(Beginning of Recorded data)

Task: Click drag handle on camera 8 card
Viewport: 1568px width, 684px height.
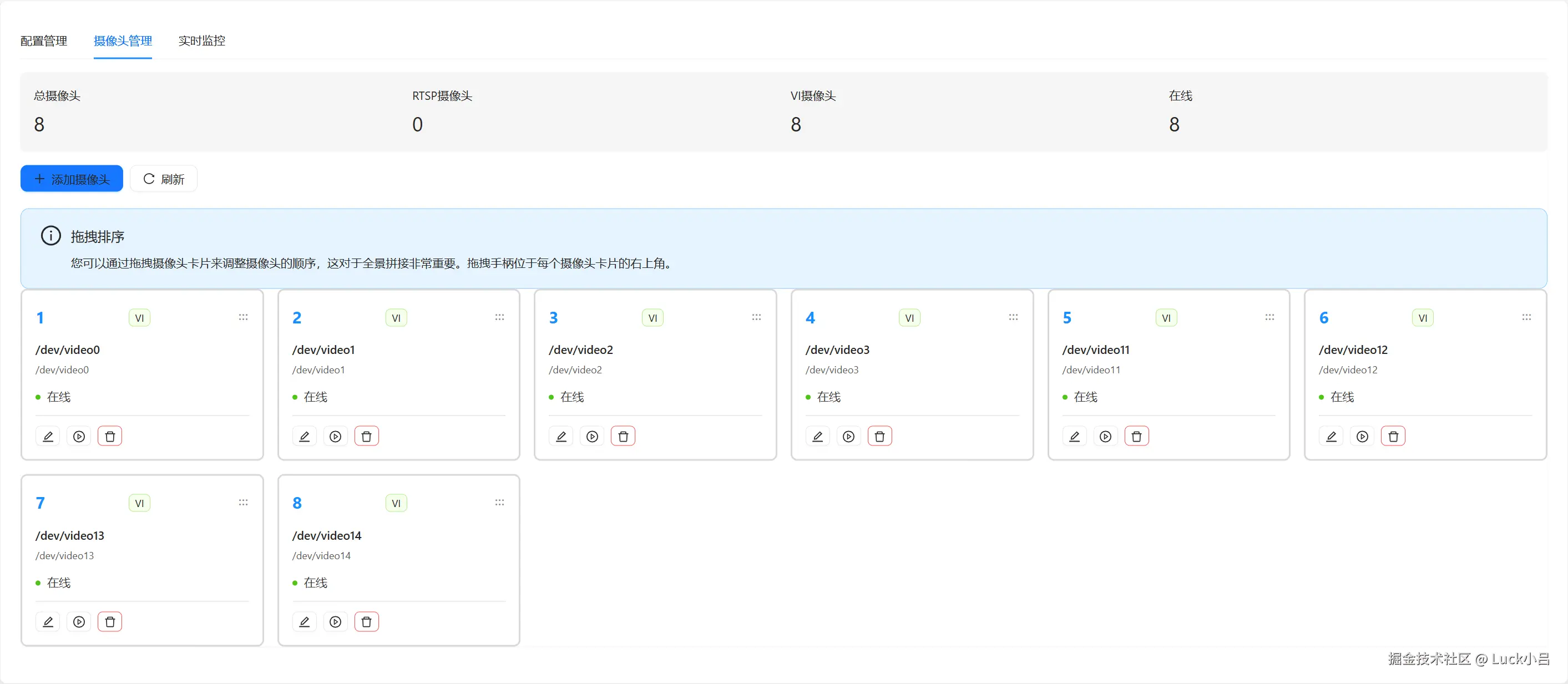Action: point(500,502)
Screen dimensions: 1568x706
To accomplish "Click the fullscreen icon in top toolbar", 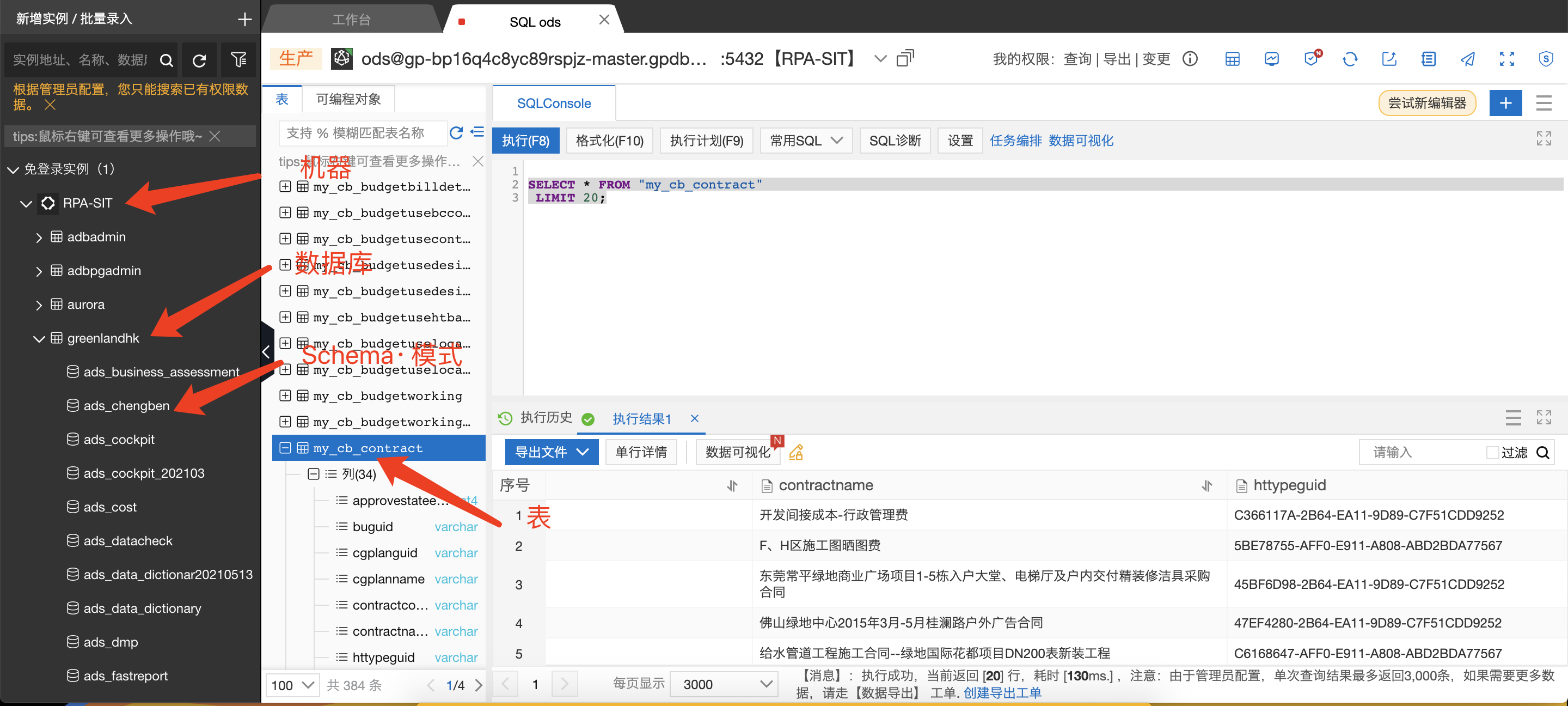I will click(x=1506, y=59).
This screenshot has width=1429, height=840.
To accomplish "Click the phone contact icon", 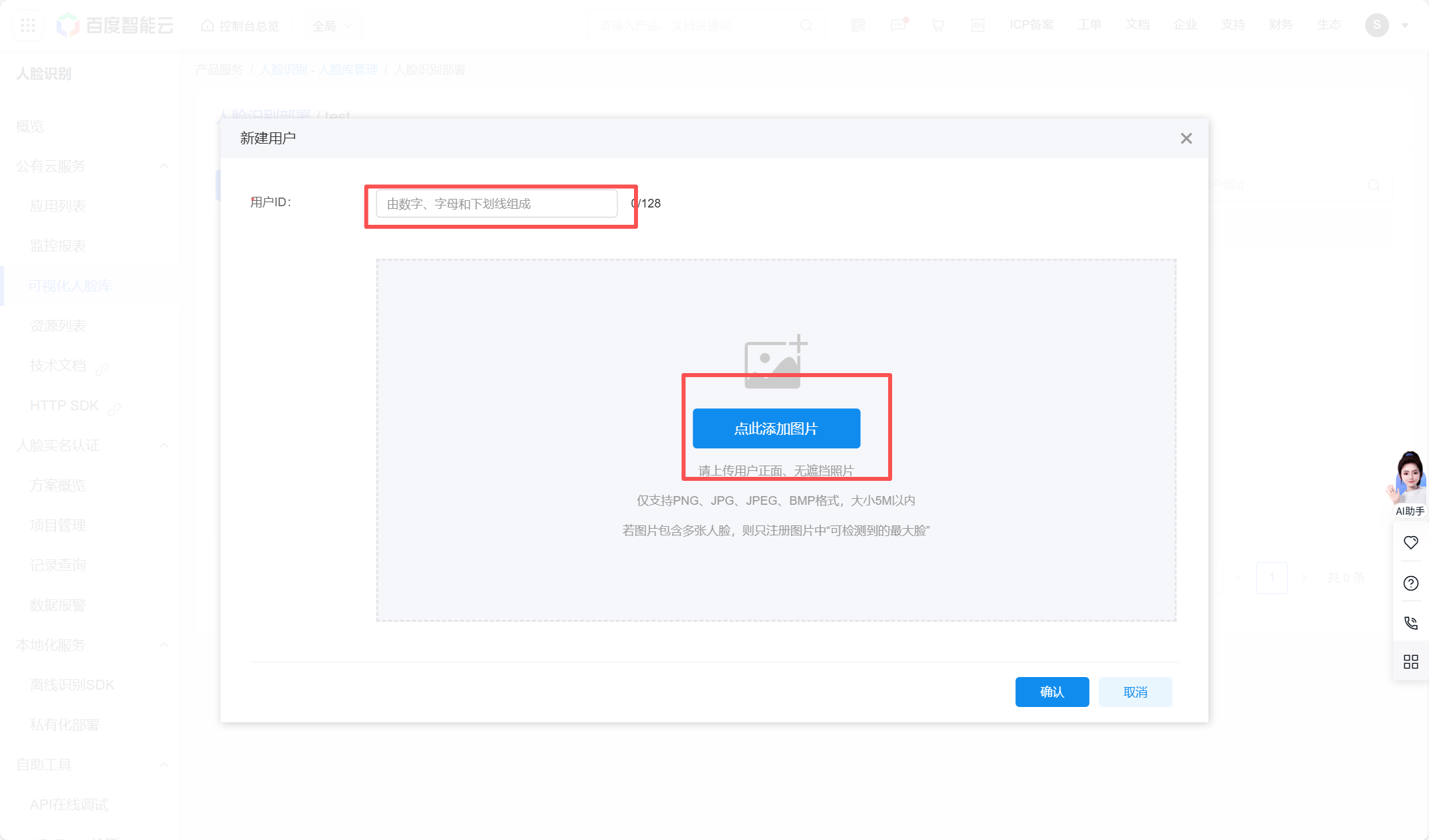I will [x=1410, y=623].
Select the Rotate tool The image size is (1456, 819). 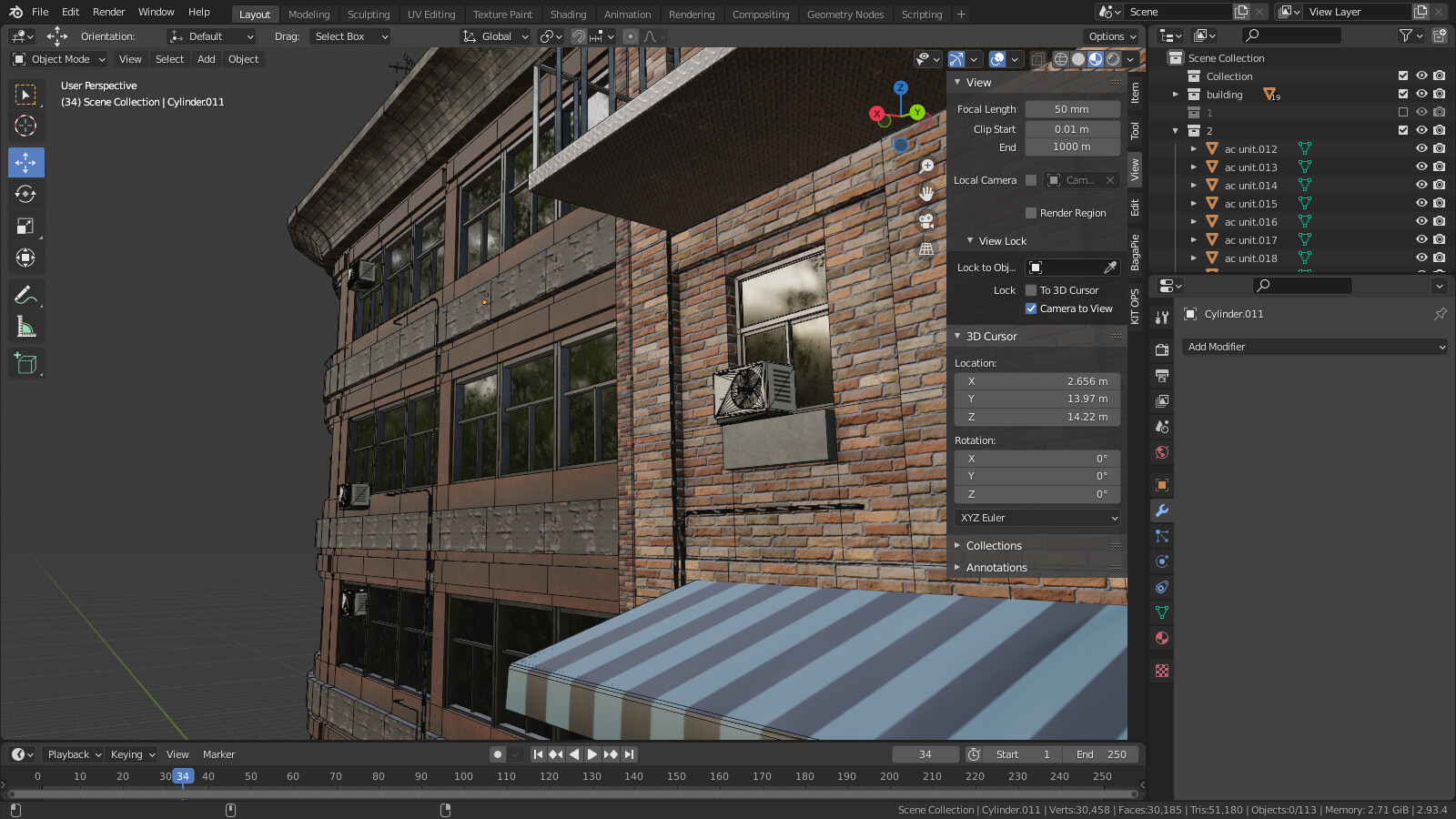(25, 194)
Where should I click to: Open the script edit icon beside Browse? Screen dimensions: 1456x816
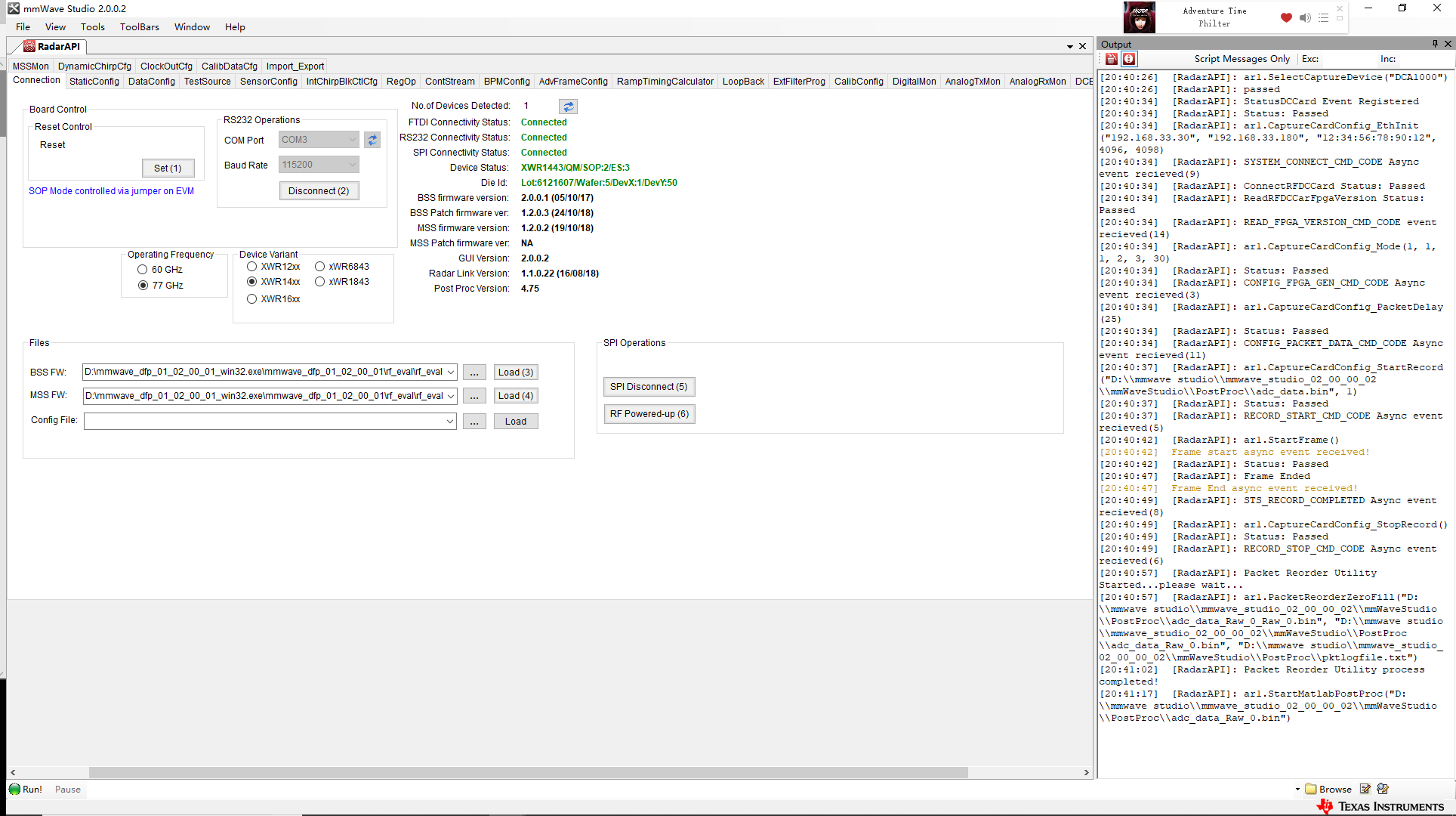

(End of Recorded data)

▶ _Problem to work on_: Show the lines from the data above that contain the string "dimensions".

▶ _Exercise answer_:
Screen dimensions: 1568x706
Where should I click to: Open the script edit icon beside Browse? Screen dimensions: 1456x816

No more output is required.